SARS-CoV-2 viral clearance and evolution varies by type and severity of immunodeficiency.

Despite vaccination and antiviral therapies, immunocompromised individuals are at risk for prolonged severe acute respiratory syndrome coronavirus 2 (SARS-CoV-2) infection, but the immune defects that predispose an individual to persistent coronavirus disease 2019 (COVID-19) remain incompletely understood. In this study, we performed detailed viro-immunologic analyses of a prospective cohort of participants with COVID-19. The median times to nasal viral RNA and culture clearance in individuals with severe immunosuppression due to hematologic malignancy or transplant (S-HT) were 72 and 40 days, respectively, both of which were significantly longer than clearance rates in individuals with severe immunosuppression due to autoimmunity or B cell deficiency (S-A), individuals with nonsevere immunodeficiency, and nonimmunocompromised groups (P < 0.01). Participants who were severely immunocompromised had greater SARS-CoV-2 evolution and a higher risk of developing resistance against therapeutic monoclonal antibodies.

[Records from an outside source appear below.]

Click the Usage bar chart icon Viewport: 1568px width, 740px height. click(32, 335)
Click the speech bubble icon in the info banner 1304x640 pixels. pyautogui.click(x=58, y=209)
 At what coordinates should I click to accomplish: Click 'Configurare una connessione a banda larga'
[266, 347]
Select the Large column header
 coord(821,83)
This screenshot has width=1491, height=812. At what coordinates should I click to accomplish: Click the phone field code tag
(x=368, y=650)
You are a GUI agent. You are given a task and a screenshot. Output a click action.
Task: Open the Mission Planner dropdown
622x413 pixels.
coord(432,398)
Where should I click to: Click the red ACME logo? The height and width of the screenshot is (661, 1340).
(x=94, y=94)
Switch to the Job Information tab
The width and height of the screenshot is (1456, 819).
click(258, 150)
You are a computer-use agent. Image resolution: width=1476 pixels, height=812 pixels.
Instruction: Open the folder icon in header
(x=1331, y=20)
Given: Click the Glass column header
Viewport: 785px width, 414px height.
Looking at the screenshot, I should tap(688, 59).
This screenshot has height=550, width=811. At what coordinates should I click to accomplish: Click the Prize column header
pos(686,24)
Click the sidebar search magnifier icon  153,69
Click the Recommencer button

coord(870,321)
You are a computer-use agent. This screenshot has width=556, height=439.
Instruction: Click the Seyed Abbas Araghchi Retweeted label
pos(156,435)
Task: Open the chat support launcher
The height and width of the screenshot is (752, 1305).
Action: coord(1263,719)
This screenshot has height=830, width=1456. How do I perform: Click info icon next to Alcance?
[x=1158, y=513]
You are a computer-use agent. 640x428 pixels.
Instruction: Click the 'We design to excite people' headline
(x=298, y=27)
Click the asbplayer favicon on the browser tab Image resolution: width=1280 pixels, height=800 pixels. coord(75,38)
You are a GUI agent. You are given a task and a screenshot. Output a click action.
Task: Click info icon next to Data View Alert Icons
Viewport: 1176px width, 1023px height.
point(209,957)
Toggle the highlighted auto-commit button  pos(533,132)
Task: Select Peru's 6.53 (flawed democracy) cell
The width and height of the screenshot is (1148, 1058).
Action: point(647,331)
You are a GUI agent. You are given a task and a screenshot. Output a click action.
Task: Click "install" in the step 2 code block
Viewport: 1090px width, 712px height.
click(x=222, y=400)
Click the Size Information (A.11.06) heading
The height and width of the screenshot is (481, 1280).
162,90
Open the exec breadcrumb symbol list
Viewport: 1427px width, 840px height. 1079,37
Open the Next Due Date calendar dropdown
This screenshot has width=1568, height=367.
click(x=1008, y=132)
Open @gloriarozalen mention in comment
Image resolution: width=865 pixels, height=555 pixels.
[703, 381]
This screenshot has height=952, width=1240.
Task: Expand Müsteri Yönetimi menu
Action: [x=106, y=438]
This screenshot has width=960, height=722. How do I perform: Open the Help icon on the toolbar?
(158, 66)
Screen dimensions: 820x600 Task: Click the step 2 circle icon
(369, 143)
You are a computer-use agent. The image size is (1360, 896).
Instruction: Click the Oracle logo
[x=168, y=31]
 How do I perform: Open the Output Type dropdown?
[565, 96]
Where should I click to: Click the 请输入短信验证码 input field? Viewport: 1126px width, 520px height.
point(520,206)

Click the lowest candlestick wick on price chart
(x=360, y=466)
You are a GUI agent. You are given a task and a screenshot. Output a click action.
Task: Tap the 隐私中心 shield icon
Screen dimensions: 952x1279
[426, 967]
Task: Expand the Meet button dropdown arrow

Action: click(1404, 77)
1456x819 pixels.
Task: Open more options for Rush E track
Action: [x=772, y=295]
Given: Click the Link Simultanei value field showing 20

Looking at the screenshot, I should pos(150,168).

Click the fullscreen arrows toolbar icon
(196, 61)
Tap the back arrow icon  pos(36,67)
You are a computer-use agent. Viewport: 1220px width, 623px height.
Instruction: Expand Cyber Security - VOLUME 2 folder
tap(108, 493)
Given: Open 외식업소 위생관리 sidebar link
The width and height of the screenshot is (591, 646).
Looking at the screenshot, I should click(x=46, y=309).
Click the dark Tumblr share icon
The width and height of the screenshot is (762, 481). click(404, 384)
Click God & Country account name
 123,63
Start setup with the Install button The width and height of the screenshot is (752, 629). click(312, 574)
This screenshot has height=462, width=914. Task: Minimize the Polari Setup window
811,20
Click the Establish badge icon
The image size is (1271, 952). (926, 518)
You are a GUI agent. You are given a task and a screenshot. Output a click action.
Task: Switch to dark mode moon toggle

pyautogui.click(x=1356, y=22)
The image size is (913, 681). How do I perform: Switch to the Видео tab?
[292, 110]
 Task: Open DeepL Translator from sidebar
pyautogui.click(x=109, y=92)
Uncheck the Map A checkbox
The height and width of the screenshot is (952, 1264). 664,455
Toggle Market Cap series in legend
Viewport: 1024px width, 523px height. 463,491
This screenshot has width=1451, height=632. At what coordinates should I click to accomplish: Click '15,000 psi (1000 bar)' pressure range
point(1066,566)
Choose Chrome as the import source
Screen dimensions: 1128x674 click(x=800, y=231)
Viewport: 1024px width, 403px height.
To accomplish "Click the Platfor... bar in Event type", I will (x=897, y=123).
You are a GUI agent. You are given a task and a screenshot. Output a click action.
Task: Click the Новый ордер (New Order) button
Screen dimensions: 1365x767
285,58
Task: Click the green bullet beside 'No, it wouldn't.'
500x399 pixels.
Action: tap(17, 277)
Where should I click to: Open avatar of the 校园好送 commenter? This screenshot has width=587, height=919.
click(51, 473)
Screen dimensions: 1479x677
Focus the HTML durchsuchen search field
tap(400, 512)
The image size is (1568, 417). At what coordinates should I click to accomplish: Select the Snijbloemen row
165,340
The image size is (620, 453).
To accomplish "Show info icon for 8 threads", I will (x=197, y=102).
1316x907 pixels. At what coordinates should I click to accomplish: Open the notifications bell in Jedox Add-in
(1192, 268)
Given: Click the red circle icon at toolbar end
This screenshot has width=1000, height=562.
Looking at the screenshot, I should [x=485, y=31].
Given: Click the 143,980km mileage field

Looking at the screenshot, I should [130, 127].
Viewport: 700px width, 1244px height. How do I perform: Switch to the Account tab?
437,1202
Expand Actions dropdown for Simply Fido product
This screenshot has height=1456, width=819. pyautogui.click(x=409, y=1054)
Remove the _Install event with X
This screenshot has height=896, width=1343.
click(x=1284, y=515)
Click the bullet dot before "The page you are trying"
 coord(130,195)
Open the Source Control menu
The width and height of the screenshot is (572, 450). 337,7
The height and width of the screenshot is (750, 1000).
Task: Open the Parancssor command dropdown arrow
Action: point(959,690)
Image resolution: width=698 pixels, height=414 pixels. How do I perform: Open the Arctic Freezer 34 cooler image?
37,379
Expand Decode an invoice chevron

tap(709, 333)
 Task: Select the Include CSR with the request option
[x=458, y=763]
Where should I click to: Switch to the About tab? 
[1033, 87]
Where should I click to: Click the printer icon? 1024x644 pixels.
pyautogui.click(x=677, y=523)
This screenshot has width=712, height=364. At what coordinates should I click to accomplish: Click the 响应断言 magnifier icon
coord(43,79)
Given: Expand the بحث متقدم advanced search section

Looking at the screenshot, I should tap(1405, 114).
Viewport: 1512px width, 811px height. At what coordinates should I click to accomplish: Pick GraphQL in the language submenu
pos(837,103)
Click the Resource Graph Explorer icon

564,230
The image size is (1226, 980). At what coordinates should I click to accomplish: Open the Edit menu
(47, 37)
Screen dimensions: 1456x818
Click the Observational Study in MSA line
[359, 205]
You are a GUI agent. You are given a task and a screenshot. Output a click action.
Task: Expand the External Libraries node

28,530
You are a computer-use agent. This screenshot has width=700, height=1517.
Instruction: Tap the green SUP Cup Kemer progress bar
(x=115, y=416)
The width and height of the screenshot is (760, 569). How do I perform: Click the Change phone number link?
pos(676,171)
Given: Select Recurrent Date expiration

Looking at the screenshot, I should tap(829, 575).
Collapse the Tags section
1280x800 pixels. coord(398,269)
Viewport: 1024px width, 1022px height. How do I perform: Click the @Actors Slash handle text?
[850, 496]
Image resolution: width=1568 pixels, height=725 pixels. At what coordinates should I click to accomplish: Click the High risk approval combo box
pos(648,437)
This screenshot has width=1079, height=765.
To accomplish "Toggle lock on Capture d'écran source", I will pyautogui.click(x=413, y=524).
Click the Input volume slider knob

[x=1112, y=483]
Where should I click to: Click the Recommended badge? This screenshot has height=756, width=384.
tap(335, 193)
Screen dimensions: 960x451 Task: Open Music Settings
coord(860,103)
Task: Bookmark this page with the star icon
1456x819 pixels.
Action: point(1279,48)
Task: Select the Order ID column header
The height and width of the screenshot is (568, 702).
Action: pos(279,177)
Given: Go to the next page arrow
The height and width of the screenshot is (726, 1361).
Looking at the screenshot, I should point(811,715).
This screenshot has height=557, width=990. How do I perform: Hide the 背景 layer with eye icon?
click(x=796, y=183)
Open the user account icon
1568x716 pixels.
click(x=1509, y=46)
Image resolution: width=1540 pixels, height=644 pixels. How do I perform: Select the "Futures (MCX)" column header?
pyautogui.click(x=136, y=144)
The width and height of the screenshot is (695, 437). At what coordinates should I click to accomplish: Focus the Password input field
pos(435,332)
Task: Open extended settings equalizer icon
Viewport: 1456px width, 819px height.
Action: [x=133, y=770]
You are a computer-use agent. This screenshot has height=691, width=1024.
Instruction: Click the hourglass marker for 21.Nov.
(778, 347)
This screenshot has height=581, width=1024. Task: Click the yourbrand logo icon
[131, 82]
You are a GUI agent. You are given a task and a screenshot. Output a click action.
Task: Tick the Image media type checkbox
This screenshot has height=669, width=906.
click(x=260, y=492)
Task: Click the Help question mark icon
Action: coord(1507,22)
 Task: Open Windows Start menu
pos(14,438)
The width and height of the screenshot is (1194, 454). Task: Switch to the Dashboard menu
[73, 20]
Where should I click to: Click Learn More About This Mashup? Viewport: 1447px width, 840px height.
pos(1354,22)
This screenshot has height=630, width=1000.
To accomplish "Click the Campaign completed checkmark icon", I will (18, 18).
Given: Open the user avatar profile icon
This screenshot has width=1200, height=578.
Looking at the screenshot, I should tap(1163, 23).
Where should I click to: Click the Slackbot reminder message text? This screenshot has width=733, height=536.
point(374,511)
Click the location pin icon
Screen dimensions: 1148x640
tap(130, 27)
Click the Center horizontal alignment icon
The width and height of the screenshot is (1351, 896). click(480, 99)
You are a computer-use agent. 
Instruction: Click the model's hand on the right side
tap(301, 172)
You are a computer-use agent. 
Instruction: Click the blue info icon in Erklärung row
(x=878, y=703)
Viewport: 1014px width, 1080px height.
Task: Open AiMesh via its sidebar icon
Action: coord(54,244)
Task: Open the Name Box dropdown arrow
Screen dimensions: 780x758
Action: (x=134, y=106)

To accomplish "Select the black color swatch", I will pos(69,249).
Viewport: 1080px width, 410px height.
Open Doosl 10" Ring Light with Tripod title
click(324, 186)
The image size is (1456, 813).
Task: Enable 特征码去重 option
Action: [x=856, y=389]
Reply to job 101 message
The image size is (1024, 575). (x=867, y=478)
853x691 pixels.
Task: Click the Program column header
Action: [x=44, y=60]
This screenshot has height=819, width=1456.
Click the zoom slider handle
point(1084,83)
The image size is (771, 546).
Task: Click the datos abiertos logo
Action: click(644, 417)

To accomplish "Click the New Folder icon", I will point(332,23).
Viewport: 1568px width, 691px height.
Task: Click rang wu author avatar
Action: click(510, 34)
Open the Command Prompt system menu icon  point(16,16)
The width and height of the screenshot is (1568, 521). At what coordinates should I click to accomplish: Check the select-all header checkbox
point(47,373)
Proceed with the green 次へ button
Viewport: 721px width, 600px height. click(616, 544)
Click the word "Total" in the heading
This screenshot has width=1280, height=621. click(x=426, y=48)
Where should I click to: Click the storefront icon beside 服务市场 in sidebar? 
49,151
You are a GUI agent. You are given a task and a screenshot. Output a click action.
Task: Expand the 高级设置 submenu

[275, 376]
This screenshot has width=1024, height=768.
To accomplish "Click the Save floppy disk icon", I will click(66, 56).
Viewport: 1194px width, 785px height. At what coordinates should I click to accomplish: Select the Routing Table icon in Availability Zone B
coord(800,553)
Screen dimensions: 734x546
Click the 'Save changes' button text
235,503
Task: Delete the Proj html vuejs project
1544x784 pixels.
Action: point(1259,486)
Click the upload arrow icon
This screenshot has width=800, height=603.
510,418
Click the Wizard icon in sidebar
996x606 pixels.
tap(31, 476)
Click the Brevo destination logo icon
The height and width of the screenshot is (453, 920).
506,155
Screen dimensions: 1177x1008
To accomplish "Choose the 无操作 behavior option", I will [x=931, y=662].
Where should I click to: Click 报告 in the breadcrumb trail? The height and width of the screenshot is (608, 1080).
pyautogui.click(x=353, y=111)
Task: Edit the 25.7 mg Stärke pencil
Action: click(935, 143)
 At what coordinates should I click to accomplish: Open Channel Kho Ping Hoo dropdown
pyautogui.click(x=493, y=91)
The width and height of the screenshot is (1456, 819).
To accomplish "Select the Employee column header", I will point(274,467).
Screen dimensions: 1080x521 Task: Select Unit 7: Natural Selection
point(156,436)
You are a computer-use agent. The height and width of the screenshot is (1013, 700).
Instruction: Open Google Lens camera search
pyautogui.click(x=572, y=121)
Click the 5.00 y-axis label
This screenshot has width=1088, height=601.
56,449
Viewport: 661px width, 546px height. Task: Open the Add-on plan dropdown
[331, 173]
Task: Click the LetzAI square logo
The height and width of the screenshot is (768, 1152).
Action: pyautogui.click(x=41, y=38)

Both S-HT and S-A participants had diminished SARS-CoV-2-specific humoral responses, whereas only the S-HT group had reduced T cell-mediated responses. This highlights the varied risk of persistent COVID-19 across distinct immunosuppressive conditions and suggests that suppression of both B and T cell responses results in the highest contributing risk of persistent infection.